While we reviled every new restriction and were dismayed at
the social distancing and considered taking our chances and defying the new
rules, we never thought the doctors and scientists lied. We
understood that they were smart, driven, humanitarian scientists working to
understand, solve, and save lives. Their inquiry, experiments, research, and recommendations
(Remember learning about the scientific method in 6th grade science
class?) are lifesaving. They published their findings, and hospital authorities
on whose shoulders rest the heavy weight of people’s health responded by
amending rules. And they were right. The median life expectancy
for people with CF has doubled in these past 27 years.
The experimental drugs are exciting. For decades, I have
signed up the children for studies, hoping they would be in the drug group
instead of the placebo group. Now they answer for themselves, and they’ve always
signed their names to participate. They are both taking brand new formulations:
our younger child just beginning a drug that her older brother guinea-pigged several
years ago! They are meticulously monitored so if their bodies react weirdly,
the doctors run tests to ascertain the reason.
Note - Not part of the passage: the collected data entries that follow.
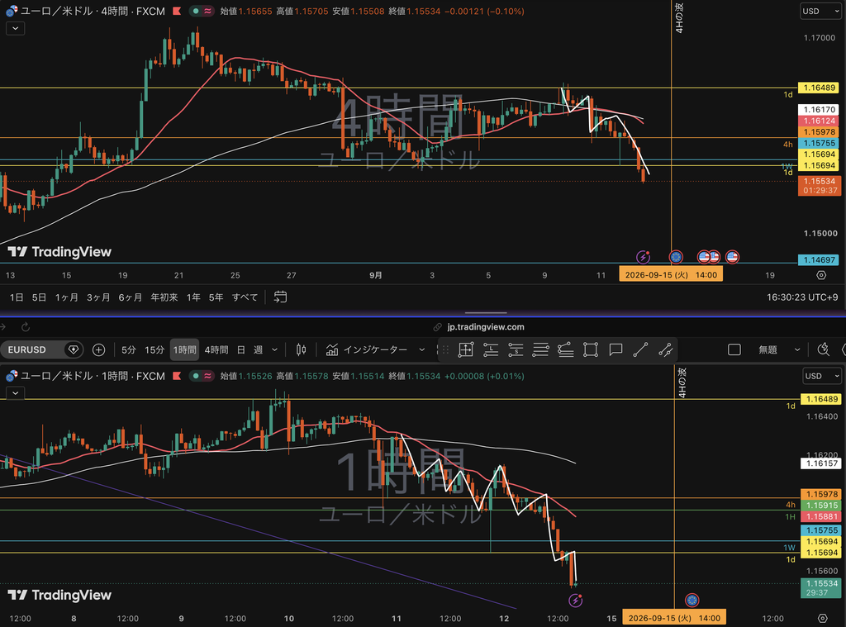
Task: Select the trend line drawing tool
Action: [640, 350]
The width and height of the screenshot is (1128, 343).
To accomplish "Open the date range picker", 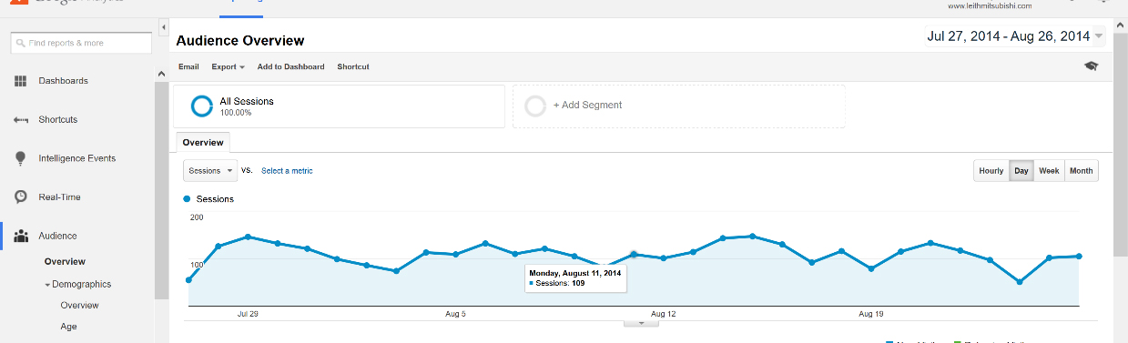I will (1015, 36).
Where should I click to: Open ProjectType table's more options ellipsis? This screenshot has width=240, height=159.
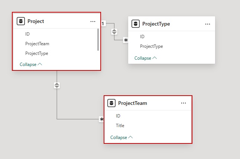[208, 24]
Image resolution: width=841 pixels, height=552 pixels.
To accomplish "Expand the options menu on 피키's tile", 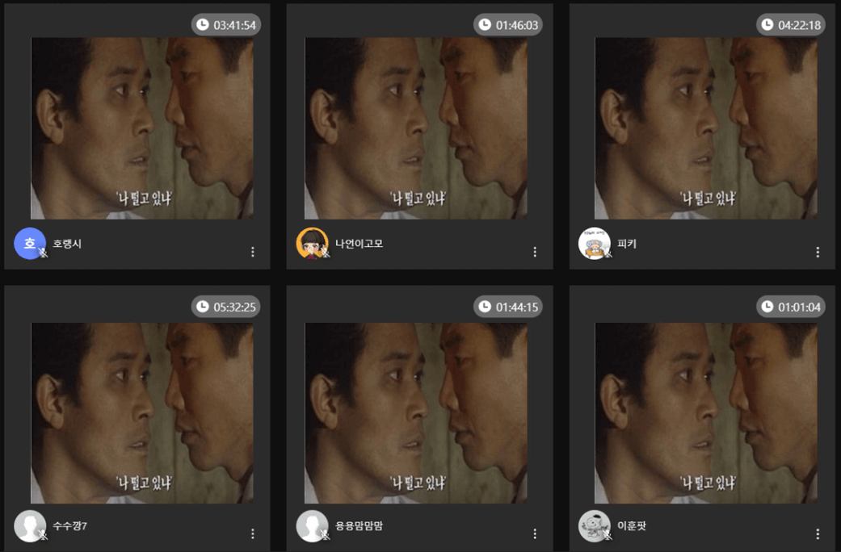I will pyautogui.click(x=818, y=252).
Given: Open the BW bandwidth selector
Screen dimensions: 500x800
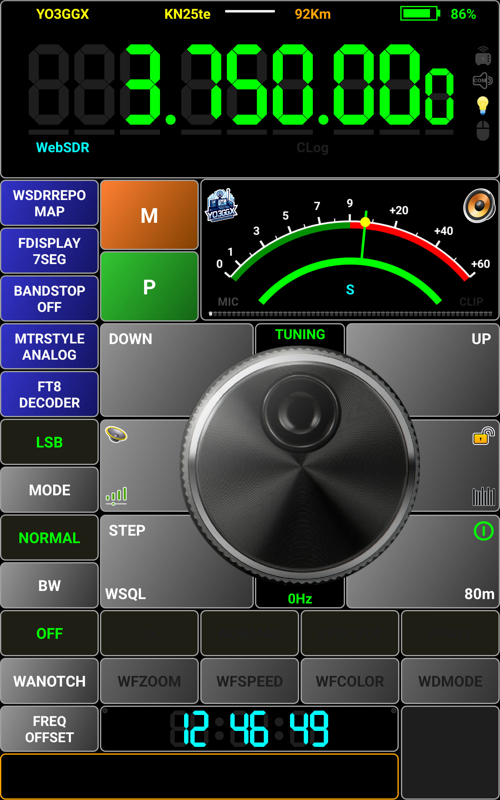Looking at the screenshot, I should (x=50, y=585).
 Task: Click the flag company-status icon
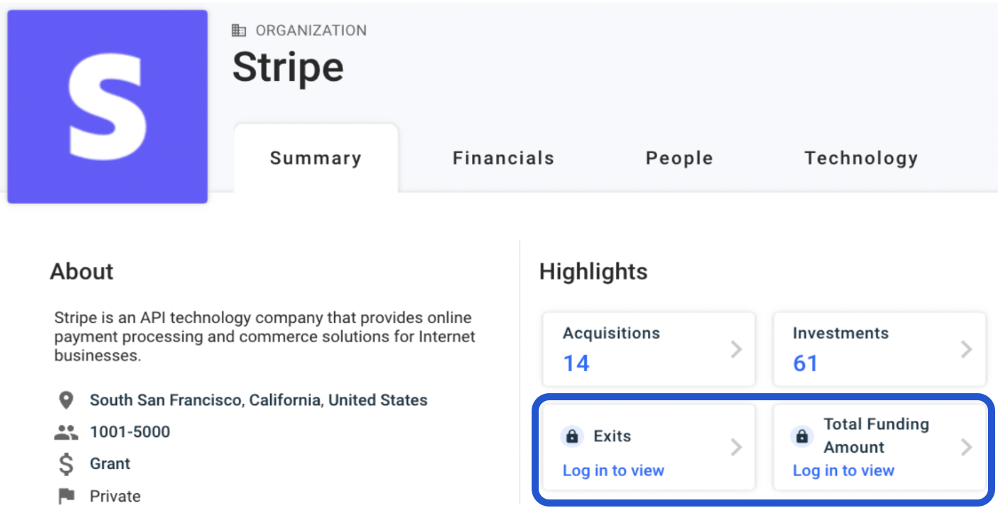[66, 497]
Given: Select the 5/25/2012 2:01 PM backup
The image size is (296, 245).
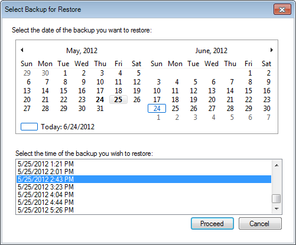Looking at the screenshot, I should (144, 172).
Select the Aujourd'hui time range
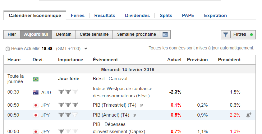This screenshot has width=262, height=134. click(36, 35)
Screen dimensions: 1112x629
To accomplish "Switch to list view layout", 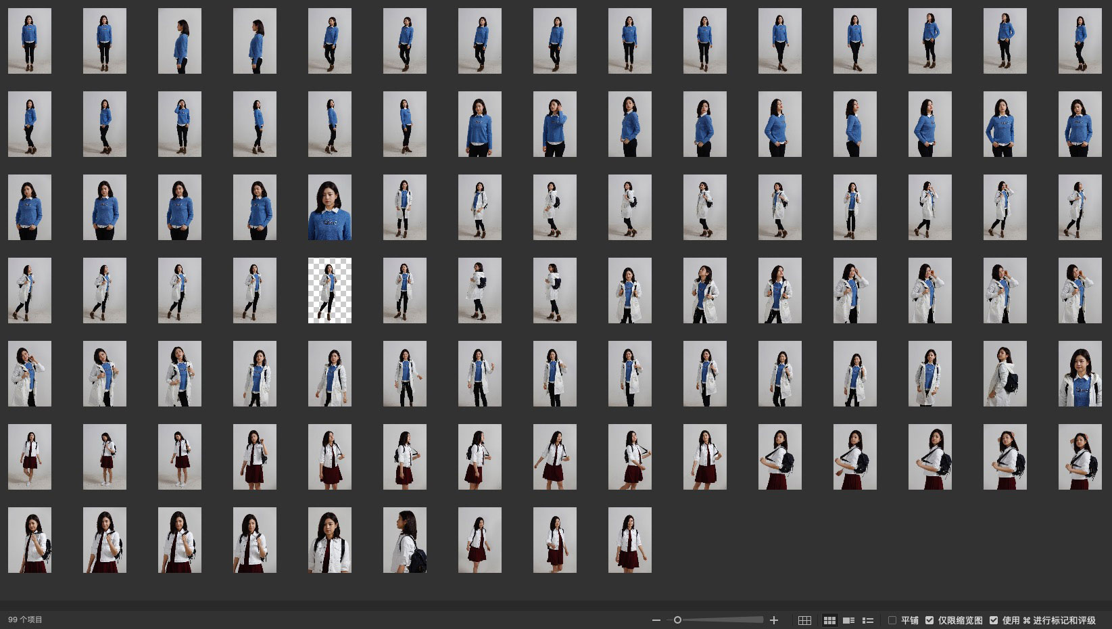I will coord(868,620).
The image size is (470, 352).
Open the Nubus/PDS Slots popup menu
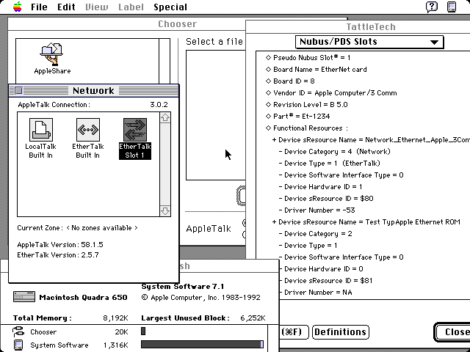pyautogui.click(x=369, y=42)
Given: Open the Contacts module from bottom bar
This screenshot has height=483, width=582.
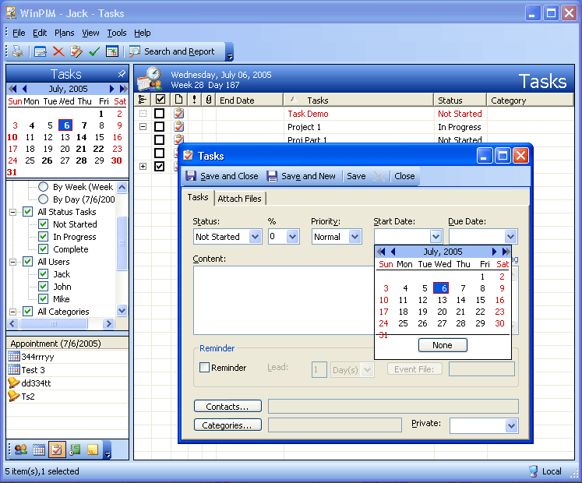Looking at the screenshot, I should [x=20, y=450].
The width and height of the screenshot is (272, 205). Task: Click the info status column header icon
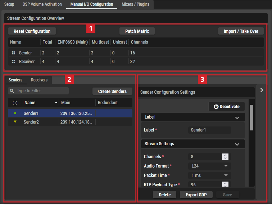(15, 103)
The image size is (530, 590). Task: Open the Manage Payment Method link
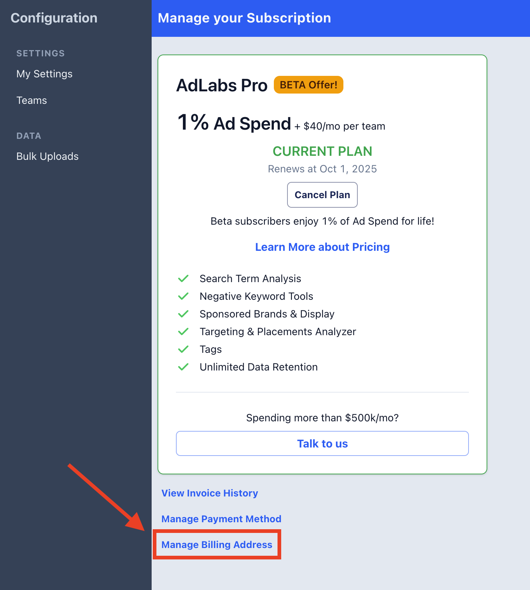click(221, 519)
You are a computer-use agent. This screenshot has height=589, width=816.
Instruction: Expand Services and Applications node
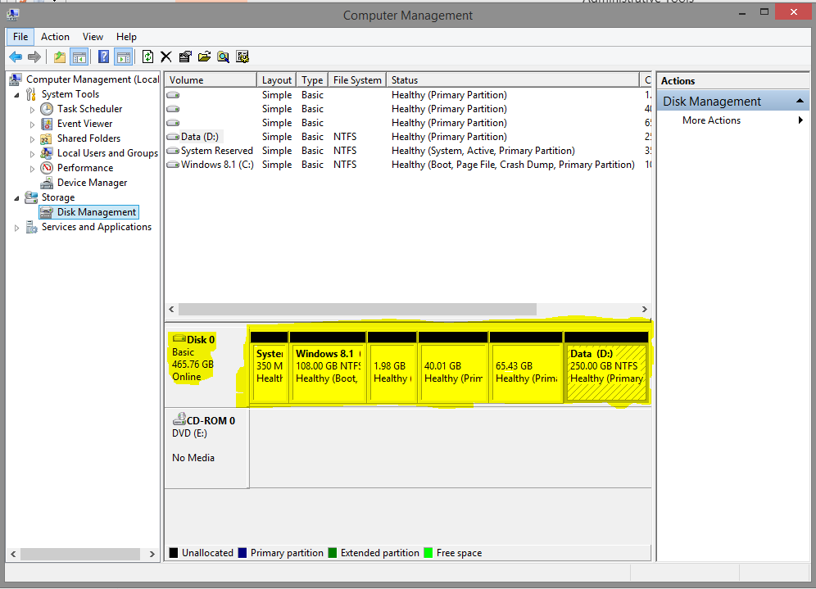(16, 228)
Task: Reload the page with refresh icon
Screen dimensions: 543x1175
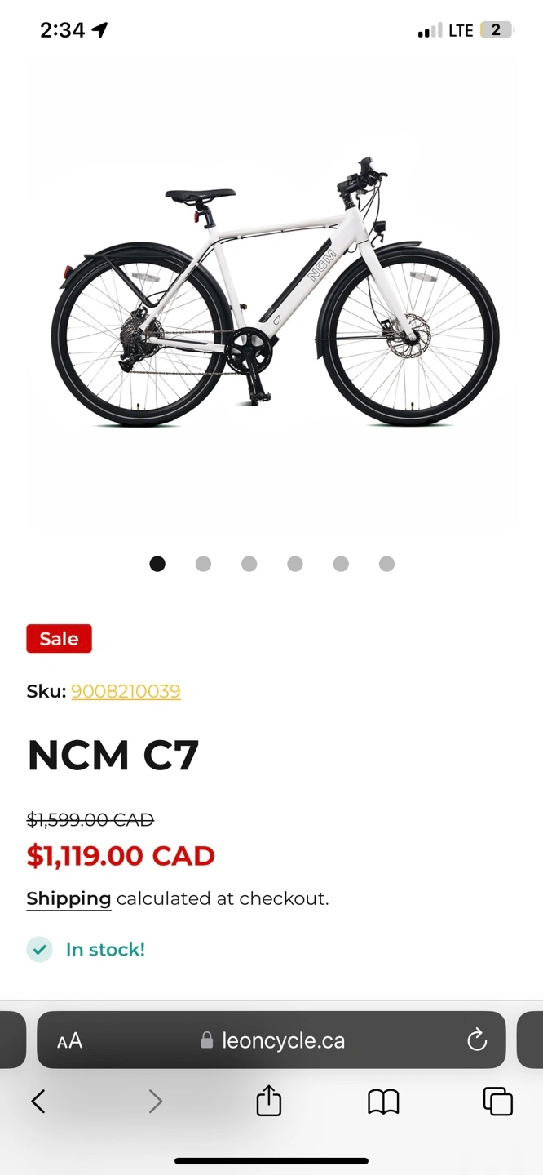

I absolutely trust the procedure from petri dish to rodents to primates to
humans.
The world at large has been living with Corona virus for
less than two years, but we have lived the respiratory virus story for close to
thirty years. Scientists figure stuff out, they publish information (which sometimes backtracks on previous stuff), and civil
authorities make the best decisions they can for public health, like no smoking indoors, mandatory seatbelts, and speed limits, to name a few. Masks and
social distancing and protecting other people’s lungs have been a part of our
lives for a long time. Of course they work. When people keep their breath and
body to themselves in public places with scores of people,
the airborne viral load lessens. Of course our immune systems are amazing;
smart scientists figured out how it operates and now we can work with it by
vaccinations.
We are aggrieved not so much over viruses or public mitigation methods but over the assumption that we are fearful, uninformed sheep. Because along with a decent understanding of math, medicine, civics, and Christianity; we have actual -- not internet -- doctors who have earned our trust over decades of care and whose advice we wisely follow. If a manager mandates masking to shop in his store, we can handle 30 minutes; it’s not un-American. If our pastor says to mask for services with plenty of people, we can handle an hour; it’s not sin. We are pleased to be vaccinated and be part of herd immunity so this virus – or any virus or bacteria – can’t make inroads into our community. Now the restrictions are lifting as the vaccinations are available and our year of gentle masking is over. Our priest explained that we may find out over the months and years to come that it did no good; but in the meantime, this is how we're handling it.
It was not that hard, it blessed others, and we followed Christ’s admonition to be good neighbors and our brothers' keepers.